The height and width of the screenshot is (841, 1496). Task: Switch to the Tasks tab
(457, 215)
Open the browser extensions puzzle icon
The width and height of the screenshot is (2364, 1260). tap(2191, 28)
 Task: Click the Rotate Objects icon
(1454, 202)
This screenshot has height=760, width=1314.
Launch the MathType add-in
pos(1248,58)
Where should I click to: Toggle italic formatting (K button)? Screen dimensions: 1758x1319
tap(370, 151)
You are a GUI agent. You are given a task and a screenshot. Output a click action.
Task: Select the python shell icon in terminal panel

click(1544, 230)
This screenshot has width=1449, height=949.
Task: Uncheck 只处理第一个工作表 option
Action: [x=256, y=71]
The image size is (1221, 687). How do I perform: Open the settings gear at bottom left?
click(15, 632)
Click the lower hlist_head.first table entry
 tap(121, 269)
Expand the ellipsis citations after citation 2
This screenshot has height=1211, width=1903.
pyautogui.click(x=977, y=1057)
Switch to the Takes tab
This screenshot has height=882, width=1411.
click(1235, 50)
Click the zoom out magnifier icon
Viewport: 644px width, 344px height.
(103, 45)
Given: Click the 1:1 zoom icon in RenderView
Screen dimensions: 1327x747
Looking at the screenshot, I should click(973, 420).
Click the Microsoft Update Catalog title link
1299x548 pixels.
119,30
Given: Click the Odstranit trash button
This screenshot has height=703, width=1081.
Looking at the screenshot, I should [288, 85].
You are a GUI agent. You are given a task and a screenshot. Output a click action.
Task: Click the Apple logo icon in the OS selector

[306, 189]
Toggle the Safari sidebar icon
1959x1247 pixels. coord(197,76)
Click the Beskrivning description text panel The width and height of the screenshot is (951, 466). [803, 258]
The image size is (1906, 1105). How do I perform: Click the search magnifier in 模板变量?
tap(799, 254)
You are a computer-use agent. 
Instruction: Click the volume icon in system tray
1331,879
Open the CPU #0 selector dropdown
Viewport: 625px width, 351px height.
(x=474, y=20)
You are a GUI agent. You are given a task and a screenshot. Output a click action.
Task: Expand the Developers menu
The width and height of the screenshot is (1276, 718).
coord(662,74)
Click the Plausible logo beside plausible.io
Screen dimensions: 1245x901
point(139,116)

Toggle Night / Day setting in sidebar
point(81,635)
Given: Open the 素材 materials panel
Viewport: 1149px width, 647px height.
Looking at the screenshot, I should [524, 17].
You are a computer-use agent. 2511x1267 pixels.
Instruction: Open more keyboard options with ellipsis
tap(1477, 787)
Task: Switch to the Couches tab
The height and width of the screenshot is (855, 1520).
_ _ _ _ _
**What is needed:**
Return all lines from the entries that contain the string "Expand".

**Your response:**
Expand the ellipsis citations after citation 2
Task: Expand the Developers menu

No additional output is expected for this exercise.